[Dataset items]
>> START

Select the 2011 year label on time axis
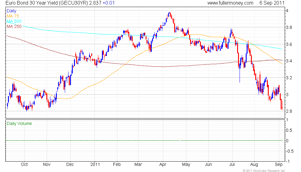This screenshot has height=172, width=301. (x=97, y=164)
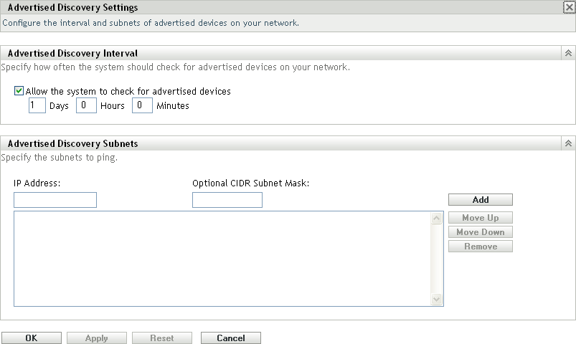Click the Hours input field

[86, 106]
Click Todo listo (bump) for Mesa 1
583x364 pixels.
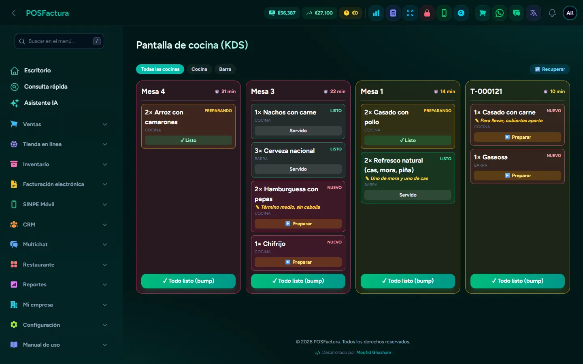point(408,281)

>> END

Rewrite every one of the items above, changing "year label" to "year marker" and keeping everything else the same. Leave the pictures out of your version.

Select the 2011 year marker on time axis
This screenshot has height=172, width=301. (x=97, y=164)
Click the Hours input field

[86, 106]
Click Todo listo (bump) for Mesa 1
583x364 pixels.
point(408,281)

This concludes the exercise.